PLACK syndrome is a rare autosomal recessive syndrome characterized by generalized peeling skin, leukonychia, acral punctate keratoses, cheilitis, and knuckle pads. The predominant clinical feature of PLACK syndrome in infancy is skin fragility with early-onset angular cheilitis. In early childhood, further signs such as punctate palmoplantar keratoderma, follicular hyperkeratosis, nail thickening, and marked scalp scaling may develop.

PLACK is caused by a loss-of-function mutation of the CAST gene that encodes calpastatin, the endogenous calpain inhibitor. Calpains, which are calcium-dependent cysteine proteases, help to regulate epidermal end differentiation and proteolytic pathways within the skin. The premature stop codon created by this nonsense mutation may lead to impaired keratinocyte adhesion and increased keratinocyte apoptosis.
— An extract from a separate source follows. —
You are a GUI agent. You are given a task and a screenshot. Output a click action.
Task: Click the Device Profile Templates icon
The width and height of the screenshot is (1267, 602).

The 12 patients with PLACK syndrome documented in the literature come from several ethnic backgrounds, including Chinese, Nepalese, and European, Tunisian, Arab, Turkish, Saudi, and Afghan. While many of these patients have consanguineous parents, a heterogeneous case has also been reported. The progression of PLACK syndrome varies among documented cases. One patient experienced significant improvement in their skin by age 11 years and no longer experiences pain, discomfort, or related functional problems. However, PLACK syndrome has been noted with additional features, including proximal lower limb weakness and abnormal gait; tooth decay; alopecia areata; woolly hair and sparse eyelashes; conjunctival injection and asthma; and cerebral atrophy with mild muscle involvement.